Effect of PER on the activity of M-type K⁺ (KM) channels recorded from mHippoE-14 cells. In these cell-attached single-channel recordings, the cells were bathed in high-K⁺, Ca²⁺-free solution, the recording pipette was filled with low-K⁺ (5.4 mM) solution and the potential was held at +30 mV relative to the bath. (A) Superimposed KM-channel traces in the absence (upper) and presence (lower) of 1 μM PER. Of note, the opening events caused the upper deflections of the trace in this on-cell patch. (B) Summary bar graph showing the effects of PER and PER plus flupirtine on the probabilities of KM channels that would be open (mean ± SEM; n = 11 for each bar). (1): controls; (2): 1 μM PER; (3): 3 μM PER; (4) 3 μM PER plus 10 μM flupirtine. * Significantly different from the controls (p < 0.05) and Ϯsignificantly different from the PER (3 μM) alone group (p < 0.05).

Figure 5

Effect of PER on current-voltage (I-V) relationships and voltage-dependent activation of KM channels in mHippoE-14 cells. In these single-channel recordings, the cells were bathed in high K⁺, Ca²⁺-free solution and the recording pipette was filled with low-K⁺ solution. (A) The I-V curves of KM channels in the absence (■) and presence (□) of 3 μM PER (mean ± SEM; n = 11 for each point).
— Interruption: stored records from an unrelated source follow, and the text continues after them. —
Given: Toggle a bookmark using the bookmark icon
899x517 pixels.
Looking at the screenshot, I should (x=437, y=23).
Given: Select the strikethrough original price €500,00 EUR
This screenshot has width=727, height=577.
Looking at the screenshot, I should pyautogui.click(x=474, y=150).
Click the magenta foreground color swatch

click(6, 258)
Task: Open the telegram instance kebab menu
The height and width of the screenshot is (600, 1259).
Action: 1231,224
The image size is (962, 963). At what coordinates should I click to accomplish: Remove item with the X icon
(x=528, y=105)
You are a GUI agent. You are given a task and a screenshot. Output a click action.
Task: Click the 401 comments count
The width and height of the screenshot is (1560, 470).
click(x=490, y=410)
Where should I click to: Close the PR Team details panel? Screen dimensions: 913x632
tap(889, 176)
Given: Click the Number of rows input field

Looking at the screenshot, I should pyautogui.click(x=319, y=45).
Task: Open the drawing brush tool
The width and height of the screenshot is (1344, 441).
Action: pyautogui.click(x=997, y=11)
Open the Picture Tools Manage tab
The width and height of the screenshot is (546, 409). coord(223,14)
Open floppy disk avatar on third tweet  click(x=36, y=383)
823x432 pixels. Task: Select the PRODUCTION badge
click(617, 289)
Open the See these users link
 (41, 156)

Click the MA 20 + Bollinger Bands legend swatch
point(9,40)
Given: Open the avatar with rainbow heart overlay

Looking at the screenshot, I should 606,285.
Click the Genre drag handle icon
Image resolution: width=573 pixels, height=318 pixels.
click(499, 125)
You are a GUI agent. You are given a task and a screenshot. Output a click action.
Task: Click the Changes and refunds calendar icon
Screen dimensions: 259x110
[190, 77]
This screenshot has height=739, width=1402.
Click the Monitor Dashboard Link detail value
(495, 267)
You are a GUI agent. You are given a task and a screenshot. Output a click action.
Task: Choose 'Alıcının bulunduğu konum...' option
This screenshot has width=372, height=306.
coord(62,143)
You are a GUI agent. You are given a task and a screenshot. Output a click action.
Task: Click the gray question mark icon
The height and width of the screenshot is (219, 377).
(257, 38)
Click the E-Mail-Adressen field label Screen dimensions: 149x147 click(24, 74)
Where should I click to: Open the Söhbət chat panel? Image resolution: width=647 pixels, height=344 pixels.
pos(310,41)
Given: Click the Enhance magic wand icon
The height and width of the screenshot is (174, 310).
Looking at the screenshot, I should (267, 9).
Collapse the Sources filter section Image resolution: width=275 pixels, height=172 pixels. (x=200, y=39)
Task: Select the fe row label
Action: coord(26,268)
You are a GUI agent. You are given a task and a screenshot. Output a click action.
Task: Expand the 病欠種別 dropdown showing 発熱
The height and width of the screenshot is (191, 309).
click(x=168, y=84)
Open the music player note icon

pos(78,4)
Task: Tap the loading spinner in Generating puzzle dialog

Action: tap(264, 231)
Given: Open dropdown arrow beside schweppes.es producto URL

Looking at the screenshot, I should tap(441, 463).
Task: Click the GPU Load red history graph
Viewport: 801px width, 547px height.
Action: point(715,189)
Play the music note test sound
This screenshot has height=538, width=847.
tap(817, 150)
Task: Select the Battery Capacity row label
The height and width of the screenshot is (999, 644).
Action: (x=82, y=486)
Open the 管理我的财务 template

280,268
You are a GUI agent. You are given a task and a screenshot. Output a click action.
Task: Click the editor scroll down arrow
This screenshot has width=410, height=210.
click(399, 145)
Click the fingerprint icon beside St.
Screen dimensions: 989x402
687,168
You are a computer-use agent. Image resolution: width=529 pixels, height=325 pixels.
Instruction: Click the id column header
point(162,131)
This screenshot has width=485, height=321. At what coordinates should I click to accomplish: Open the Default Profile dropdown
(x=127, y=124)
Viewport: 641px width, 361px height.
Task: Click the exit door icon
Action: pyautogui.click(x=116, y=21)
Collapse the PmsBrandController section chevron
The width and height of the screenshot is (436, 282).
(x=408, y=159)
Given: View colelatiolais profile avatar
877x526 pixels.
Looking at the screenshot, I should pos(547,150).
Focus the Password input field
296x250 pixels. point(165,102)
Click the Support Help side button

Each dashed line is pointed toward the level of the resting potential (i.e., −70 mV which is indicated by the arrowhead). Of note, the single-channel conductance (i.e. I-V relationship) of the channel in the controls was virtually overlaid with that during exposure to PER (3 μM). (B) The activation curve (i.e., relative channel open probability versus Δvoltage) of KM channels with or without the addition of 3 μM PER (mean ± SEM; n = 11 for each point). The smooth curve was least-squares fit to a Boltzmann function as described in the Materials and Methods. ■: controls; □: in the presence of 3 μM PER.

Figure 6

Effect of PER on delayed-rectifier K⁺ current (IK(DR)) in mHippoE-14 cells. The whole-cell current recordings were conducted in cells bathed in Ca²⁺-free Tyrode’s solution containing 1 μM tetrodotoxin (TTX). (A) Superimposed current traces in the absence (upper) and presence (lower) of 10 μM PER. The upper part indicates the voltage protocol applied. (B) Averaged I-V relationships of IK(DR) obtained in the controls (■) and during exposure to 10 μM PER (□) (mean ± SEM; n = 11 for each point). * Significantly different from the controls at the same level of membrane potential (p < 0.05). (C) Concentration-response curve for PER-induced inhibition of IK(DR) in mHippoE-14 cells. The examined cells were depolarized from −50 to +50 mV with a duration of 1 s and current amplitudes was measured at the end of depolarizing pulses during exposure to different PER concentrations was compared with the control value (mean ± SEM; n = 7–9 for each point). The continuous line represents the best fit to a Hill function. The values for IC50, maximally inhibited percentage of IK(DR) and the Hill coefficient were 25.3 µM, 100% and 1.2, respectively.

Figure 7

Effect of PER on IK(M) in motor neuron-like NSC-34 cells. In this set of experiments, the cells were bathed in high-K⁺, Ca²⁺-free solution and the recording pipette was filled with K⁺-containing solution. (A) Superimposed IK(M) traces obtained in the controls (a) and during cell exposure to 0.3 µM PER (b) and 1 μM PER (c). The upper part indicates the step protocol applied. (B) Summary bar graph showing the effects of PER, PER plus 9-phenanthrol and PER plus ZnCl₂ on IK(M) amplitude (mean ± SEM; n = 12 for each bar). IK(M) amplitude was measured at the end of each depolarizing step. (1): controls; (2): 0.3 μM PER; (3): 1 μM PER; (4): 1 μM PER plus 3 μM 9-phenanthrol; (5): 1 μM PER plus 10 μM ZnCl2. * Significantly different from the controls (p < 0.05) and †significantly different from the PER (1 μM) alone group (p < 0.05).

Figure 8

Inhibitory effect of PER on INa in U87 glioma cells. The experimental protocol used was similar to that described above for mHippoE-14 cells. (A) Superimposed INa traces obtained in the controls (a) and during cell exposure to 3 μM PER (b). Inset indicates the voltage-clamp protocol used. (B) Summary bar graph showing the inhibitory effects of 1 or 3 μM PER on peak amplitude of INa in response to the rapid depolarizing step (mean ± SEM; n = 11 for each bar). * Significantly different from the controls (p < 0.05).